» WRITTEN INSTRUCTION 1:
From the letter about old Dunseith, retype the passage from "I don’t believe" up to and including "I’ll never know?".
» WRITTEN INSTRUCTION 2:
Answer these questions about the letter on old Dunseith:
(a) In what year does the writer say he started school in Dunseith?
(b) With whom did the writer's parents arrange for the boys to take lunch?
(c) What is the name of the writer's mother?
» WRITTEN INSTRUCTION 3:
Write what comes next in the letter about old Dunseith, starting after its last sentence.

» EXTRACT:
---

4/6/2008 (67)

From Dwight Lang (61):

Hi Gary and Group;

 It’s been a month of so since the topic of the old businesses and merchants of Dunseith were being talked about.  While I welcome all the interchange that takes place, I kind of miss the old street news.  May I share a thought or two along these lines with you folks?
I don’t believe when I started school in Dunseith there was a hot lunch program (that would be 1949).  I do however recall that my parents arranged with Bertha Myers in the little strip lunch counter besides the old bowling alley for I and my brother, DuWayne, to take lunch there.  For seventy-five cents or so we could get a decent meal or bowl of soup and sandwich.  Somehow I conned Bertha to let me eat light and get some change back to use next door at KC’s to get some penny candy.  This worked out real good until my mother caught wind of the arrangement.  Needless to say, Bertha, KC, and I were all in hot water for a while.  My Mom, Charlotte, must have found some extra candy in my pockets when I got home or something like that.  How do mothers know these things, I’ll never know?

---

Dataset excerpt:
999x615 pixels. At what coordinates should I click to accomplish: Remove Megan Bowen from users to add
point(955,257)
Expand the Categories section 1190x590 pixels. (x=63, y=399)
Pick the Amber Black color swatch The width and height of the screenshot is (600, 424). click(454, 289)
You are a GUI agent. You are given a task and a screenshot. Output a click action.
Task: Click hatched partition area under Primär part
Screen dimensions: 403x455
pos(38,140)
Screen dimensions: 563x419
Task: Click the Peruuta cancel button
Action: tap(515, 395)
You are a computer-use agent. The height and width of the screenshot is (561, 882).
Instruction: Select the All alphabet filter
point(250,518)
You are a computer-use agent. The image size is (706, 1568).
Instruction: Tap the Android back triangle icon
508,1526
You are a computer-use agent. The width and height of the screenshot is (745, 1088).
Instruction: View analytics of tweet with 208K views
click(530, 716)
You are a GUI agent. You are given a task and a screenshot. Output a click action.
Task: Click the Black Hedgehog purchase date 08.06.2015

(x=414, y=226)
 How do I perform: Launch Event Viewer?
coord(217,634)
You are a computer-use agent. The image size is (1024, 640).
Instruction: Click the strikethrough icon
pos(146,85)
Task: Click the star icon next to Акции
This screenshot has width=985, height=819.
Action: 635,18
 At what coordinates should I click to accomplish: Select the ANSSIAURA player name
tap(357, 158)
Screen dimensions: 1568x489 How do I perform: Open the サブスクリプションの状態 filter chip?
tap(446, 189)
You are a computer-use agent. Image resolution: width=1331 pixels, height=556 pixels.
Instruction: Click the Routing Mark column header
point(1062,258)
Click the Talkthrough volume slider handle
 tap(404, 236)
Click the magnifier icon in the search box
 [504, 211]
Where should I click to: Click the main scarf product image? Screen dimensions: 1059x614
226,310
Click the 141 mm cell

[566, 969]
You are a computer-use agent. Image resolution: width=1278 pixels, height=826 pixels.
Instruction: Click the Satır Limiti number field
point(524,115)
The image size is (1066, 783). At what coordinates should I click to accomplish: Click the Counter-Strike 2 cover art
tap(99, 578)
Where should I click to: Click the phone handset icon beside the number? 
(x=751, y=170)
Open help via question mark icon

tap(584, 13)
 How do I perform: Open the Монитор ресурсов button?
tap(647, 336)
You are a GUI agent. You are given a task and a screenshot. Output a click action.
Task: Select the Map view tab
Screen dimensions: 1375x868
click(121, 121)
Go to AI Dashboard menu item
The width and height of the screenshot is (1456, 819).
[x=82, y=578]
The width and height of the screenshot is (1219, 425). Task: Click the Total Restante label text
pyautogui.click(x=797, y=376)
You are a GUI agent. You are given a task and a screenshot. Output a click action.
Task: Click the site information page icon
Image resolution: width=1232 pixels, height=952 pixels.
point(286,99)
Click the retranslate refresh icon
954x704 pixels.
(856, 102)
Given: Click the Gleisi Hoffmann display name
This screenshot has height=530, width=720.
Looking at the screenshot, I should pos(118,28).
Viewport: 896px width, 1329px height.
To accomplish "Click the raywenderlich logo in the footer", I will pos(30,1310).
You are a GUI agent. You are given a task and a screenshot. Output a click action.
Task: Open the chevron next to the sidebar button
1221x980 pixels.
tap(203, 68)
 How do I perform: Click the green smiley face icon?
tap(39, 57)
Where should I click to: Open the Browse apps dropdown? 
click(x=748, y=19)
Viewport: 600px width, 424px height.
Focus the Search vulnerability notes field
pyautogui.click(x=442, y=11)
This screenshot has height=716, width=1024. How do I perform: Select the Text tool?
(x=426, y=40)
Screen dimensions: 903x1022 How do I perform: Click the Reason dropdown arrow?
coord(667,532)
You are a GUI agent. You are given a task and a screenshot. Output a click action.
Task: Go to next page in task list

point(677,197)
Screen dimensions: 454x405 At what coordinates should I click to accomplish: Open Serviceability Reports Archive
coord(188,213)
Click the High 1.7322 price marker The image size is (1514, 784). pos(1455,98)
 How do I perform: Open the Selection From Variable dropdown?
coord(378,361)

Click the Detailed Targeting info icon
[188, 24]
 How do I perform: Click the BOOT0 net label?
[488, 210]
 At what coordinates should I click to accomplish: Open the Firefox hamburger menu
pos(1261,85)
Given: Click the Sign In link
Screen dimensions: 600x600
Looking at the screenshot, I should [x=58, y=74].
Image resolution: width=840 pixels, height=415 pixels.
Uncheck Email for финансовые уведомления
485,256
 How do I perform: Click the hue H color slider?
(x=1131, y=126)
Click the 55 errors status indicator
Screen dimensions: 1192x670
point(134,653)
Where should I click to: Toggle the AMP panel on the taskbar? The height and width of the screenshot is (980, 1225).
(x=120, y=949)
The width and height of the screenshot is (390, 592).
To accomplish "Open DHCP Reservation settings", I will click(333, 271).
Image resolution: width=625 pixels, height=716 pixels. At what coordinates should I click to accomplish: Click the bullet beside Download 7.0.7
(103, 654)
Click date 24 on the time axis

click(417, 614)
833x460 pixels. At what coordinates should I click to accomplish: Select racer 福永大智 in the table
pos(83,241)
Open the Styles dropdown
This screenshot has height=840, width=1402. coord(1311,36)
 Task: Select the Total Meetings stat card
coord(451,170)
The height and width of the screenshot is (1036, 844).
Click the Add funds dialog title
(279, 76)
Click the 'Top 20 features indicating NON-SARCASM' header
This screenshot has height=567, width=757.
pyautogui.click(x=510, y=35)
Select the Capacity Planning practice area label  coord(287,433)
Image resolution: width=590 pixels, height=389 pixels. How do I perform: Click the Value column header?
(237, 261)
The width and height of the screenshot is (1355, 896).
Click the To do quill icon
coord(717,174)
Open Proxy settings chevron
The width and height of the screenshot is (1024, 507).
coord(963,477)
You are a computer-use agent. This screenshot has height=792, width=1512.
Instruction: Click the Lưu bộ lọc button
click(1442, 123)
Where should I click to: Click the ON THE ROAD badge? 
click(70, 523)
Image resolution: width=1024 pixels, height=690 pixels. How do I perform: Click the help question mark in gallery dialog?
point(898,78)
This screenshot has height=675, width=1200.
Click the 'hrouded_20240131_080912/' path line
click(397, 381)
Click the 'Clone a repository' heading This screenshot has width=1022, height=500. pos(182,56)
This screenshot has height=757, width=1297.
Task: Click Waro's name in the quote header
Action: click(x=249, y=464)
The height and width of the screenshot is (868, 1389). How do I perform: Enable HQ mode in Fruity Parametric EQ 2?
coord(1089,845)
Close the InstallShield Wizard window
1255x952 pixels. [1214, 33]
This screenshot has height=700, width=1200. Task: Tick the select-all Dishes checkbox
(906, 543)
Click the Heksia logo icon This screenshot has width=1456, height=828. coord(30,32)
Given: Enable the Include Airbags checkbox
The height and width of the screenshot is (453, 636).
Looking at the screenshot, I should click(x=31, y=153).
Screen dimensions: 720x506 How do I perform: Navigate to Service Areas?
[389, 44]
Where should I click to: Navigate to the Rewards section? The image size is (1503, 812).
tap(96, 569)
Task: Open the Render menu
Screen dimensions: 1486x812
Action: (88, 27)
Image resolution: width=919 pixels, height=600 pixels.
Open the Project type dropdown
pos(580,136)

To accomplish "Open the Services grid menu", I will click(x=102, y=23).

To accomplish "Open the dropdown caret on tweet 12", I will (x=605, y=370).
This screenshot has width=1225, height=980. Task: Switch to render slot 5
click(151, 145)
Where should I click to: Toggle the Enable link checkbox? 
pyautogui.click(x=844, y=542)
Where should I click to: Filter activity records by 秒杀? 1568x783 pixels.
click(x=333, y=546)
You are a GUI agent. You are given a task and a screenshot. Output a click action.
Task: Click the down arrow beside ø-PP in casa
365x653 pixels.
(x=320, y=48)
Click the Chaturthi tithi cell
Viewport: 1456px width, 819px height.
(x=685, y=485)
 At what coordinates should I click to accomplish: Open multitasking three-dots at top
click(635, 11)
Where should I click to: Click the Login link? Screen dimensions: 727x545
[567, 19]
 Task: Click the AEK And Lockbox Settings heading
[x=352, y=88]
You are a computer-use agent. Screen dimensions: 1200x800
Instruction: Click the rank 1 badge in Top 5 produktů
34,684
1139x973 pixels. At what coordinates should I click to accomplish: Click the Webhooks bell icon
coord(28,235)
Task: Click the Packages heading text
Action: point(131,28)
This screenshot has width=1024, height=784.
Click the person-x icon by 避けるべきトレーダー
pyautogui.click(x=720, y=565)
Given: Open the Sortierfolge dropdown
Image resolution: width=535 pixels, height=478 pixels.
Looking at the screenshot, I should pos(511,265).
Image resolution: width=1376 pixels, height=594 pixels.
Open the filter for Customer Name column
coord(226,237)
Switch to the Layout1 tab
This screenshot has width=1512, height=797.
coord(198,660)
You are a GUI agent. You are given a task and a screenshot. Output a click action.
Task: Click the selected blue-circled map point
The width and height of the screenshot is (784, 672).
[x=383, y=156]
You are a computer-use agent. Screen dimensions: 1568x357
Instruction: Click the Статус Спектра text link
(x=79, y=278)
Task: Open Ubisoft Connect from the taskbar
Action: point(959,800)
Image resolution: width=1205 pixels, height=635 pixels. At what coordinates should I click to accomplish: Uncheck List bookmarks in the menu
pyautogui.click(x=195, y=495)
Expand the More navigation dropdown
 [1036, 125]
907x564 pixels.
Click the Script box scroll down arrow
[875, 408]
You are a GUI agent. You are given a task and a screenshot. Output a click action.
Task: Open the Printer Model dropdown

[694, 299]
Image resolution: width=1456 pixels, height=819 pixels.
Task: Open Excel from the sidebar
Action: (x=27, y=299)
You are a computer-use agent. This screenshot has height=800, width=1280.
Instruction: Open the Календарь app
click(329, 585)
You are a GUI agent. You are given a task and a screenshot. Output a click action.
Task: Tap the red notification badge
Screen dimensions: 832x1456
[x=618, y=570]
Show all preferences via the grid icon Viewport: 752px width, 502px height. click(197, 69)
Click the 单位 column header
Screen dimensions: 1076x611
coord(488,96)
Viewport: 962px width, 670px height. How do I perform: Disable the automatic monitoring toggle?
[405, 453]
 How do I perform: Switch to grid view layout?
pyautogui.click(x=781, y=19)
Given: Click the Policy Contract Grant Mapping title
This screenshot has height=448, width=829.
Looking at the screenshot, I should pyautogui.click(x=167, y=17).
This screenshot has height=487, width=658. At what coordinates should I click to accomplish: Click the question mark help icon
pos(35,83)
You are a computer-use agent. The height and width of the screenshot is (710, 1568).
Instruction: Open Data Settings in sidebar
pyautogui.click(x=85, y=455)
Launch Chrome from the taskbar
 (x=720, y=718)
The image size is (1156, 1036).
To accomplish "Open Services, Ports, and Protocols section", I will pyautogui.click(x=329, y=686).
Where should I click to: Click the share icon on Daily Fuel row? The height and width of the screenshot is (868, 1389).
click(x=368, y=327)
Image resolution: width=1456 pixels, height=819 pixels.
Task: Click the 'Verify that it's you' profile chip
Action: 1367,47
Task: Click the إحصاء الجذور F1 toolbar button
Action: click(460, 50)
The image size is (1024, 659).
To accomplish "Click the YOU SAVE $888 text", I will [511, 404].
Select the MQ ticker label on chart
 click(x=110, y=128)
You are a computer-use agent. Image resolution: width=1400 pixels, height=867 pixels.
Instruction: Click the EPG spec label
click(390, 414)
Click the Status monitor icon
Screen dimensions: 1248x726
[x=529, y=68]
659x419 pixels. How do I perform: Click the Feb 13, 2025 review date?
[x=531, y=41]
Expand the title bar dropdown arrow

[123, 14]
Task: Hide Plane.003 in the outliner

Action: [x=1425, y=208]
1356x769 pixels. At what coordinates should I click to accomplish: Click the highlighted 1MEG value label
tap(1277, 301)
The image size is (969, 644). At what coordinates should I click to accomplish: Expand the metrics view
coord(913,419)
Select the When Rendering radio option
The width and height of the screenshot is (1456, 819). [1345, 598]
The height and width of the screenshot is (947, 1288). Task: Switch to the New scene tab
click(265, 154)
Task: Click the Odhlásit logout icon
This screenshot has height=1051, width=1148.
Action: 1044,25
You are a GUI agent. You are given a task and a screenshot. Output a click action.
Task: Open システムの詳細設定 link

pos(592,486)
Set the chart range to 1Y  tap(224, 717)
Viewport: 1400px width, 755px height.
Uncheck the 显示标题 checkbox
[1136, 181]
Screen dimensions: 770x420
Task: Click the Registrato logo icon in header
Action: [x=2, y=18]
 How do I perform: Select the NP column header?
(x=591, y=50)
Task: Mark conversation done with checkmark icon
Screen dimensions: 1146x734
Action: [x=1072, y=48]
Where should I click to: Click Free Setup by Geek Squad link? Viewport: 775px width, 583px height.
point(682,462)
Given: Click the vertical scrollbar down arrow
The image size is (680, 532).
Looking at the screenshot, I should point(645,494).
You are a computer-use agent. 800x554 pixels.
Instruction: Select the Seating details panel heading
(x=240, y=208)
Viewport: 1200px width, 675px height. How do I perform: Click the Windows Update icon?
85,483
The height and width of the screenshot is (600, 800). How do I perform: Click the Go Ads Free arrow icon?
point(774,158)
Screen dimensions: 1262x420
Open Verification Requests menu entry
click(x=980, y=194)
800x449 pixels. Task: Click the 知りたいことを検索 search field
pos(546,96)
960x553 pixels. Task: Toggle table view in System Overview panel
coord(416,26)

---

» RIGHT ANSWER 1:
I don’t believe when I started school in Dunseith there was a hot lunch program (that would be 1949).  I do however recall that my parents arranged with Bertha Myers in the little strip lunch counter besides the old bowling alley for I and my brother, DuWayne, to take lunch there.  For seventy-five cents or so we could get a decent meal or bowl of soup and sandwich.  Somehow I conned Bertha to let me eat light and get some change back to use next door at KC’s to get some penny candy.  This worked out real good until my mother caught wind of the arrangement.  Needless to say, Bertha, KC, and I were all in hot water for a while.  My Mom, Charlotte, must have found some extra candy in my pockets when I got home or something like that.  How do mothers know these things, I’ll never know?

» RIGHT ANSWER 2:
(a) 1949
(b) Bertha Myers
(c) Charlotte

» RIGHT ANSWER 3:
A few years later, I would pick up some money setting pins in the bowling alley on Saturday nights.  I prided my self in getting my weekly allowance on Saturday (the big night in town)and then getting home with more.  But there was a small problem.  Late at night with maybe a little help from the back door of Stadheim’s bar, the big boys would show up and see who could throw the hardest.  I believe it was Rod Evans who threw the hardest.  I remember when he got up to throw, it was not pick your legs up.  It was get behind the whole pit and the machines because pins would be flying.  I can’t remember if it was a nickel or a dime we got to set those pins per game.  But late on Saturday nights we earned every penny we got.
Enough of my ramblings for now.  Keep them coming Gary.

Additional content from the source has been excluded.